- [ABOUT THIS EXERCISE] Below are some entries. Copy each line that holds the string "profile".

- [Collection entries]

[Start of section]

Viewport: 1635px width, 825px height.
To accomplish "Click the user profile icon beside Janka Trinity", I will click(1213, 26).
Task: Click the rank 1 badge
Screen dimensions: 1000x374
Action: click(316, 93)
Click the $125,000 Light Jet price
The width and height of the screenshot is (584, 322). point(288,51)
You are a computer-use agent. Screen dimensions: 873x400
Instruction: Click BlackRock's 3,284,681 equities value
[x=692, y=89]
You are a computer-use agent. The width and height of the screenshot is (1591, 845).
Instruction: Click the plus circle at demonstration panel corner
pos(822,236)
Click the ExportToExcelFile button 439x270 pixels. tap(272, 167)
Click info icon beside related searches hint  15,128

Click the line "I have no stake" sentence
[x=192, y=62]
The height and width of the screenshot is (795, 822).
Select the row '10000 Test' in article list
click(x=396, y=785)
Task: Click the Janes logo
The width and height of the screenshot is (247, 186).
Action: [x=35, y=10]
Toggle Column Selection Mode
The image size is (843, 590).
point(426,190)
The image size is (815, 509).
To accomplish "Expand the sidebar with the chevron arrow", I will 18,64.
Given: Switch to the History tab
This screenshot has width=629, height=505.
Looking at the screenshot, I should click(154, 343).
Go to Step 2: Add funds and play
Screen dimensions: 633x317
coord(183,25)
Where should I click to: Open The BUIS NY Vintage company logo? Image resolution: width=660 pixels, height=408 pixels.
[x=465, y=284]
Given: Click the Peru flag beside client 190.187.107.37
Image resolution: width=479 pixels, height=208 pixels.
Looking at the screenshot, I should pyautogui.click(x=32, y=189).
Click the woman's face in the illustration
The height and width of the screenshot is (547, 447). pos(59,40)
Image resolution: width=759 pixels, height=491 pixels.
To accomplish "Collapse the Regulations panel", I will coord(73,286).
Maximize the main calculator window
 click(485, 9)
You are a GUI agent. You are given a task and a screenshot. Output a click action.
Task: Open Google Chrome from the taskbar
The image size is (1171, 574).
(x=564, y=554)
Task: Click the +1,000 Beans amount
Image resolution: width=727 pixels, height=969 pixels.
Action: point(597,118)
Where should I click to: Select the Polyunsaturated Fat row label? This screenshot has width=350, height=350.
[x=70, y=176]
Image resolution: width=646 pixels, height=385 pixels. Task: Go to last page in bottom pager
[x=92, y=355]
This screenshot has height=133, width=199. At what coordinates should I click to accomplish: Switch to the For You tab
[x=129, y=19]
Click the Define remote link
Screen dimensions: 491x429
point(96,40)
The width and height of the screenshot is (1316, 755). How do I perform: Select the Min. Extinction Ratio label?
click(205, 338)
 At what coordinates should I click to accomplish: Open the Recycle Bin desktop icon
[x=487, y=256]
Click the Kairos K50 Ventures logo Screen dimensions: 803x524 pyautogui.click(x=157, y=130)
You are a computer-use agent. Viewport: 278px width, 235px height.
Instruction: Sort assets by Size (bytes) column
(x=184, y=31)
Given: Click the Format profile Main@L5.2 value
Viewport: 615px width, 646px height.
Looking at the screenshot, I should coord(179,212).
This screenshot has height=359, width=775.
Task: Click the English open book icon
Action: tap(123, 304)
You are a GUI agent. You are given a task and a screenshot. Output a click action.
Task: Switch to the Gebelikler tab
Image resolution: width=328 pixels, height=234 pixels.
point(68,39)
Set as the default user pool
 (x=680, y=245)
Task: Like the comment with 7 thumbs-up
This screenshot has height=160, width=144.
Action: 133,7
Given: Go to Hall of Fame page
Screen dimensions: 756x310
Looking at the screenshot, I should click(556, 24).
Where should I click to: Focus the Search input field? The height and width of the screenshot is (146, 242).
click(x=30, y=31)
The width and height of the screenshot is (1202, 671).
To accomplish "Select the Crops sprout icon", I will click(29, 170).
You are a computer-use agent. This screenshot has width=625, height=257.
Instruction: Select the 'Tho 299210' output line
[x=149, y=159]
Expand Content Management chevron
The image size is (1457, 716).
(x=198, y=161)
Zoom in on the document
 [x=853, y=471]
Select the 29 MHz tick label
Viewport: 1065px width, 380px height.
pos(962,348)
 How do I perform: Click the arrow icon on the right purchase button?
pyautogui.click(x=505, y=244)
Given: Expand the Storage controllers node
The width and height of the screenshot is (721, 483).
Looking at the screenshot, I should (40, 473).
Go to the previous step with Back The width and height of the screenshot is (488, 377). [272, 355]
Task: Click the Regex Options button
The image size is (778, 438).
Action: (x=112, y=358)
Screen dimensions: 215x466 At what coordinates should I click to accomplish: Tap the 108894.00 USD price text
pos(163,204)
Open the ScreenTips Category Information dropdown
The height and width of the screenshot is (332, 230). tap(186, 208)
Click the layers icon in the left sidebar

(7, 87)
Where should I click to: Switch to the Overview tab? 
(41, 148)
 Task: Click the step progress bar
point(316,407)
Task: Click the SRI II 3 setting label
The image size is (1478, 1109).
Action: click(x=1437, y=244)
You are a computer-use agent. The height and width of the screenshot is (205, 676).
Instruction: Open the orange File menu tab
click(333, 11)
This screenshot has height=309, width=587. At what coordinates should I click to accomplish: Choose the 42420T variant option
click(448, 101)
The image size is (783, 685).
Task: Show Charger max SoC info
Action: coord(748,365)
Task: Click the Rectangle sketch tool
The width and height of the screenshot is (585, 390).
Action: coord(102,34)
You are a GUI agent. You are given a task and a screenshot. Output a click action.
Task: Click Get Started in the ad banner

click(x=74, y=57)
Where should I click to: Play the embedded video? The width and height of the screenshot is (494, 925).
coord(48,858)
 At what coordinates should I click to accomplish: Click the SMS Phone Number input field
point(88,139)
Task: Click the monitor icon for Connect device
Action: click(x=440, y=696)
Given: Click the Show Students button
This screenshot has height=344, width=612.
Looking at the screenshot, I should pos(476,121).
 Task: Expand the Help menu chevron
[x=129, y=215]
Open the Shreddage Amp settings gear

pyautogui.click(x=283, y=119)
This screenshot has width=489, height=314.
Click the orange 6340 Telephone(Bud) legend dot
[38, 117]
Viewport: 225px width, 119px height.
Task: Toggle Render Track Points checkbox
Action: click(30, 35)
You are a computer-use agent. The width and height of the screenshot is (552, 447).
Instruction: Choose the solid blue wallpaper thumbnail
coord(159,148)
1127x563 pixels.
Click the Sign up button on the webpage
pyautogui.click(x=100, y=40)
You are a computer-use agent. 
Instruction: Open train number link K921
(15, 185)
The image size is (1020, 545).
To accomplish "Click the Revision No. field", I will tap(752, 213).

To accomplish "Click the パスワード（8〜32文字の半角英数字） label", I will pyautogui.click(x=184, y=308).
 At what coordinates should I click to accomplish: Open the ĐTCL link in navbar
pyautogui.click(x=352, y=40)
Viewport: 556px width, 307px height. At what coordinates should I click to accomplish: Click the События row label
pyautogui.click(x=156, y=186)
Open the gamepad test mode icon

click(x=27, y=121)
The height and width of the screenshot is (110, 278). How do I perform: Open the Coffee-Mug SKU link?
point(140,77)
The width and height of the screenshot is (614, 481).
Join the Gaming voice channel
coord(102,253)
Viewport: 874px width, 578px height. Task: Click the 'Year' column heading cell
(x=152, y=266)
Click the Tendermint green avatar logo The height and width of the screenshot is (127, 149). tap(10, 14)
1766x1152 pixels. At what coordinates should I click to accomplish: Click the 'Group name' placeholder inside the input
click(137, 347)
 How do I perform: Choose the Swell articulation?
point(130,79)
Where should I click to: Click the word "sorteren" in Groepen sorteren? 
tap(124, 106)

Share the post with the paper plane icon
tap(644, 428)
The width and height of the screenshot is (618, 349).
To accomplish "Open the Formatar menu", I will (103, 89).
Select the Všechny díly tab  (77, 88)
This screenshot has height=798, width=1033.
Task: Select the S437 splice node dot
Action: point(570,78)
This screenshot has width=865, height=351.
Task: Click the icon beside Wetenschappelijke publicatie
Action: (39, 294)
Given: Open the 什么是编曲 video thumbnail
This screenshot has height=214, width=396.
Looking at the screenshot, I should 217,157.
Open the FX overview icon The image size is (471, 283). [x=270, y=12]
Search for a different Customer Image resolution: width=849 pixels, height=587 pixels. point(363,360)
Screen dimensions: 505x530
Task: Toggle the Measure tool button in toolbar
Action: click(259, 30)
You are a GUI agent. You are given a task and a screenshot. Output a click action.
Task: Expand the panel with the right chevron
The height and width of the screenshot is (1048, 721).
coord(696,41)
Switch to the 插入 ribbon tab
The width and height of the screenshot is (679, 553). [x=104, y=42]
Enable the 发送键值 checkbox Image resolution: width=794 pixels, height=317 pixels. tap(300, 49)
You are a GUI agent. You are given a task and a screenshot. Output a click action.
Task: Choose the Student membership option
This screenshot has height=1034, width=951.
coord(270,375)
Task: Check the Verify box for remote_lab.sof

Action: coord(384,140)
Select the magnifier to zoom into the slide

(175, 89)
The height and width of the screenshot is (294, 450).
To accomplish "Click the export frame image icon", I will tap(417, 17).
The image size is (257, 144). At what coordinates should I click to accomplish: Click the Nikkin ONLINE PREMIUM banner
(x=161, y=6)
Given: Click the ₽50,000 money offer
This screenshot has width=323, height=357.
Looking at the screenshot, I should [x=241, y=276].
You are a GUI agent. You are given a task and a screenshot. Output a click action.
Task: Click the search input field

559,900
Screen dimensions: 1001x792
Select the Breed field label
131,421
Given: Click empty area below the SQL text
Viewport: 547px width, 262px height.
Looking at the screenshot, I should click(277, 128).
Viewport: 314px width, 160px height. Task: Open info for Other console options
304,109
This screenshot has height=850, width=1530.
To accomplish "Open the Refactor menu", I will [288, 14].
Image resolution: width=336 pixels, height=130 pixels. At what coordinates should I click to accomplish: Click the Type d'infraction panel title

[End of section]

- [WORKED SOLUTION]
To accomplish "Click the user profile icon beside Janka Trinity", I will click(1213, 26).
Given: Click the Format profile Main@L5.2 value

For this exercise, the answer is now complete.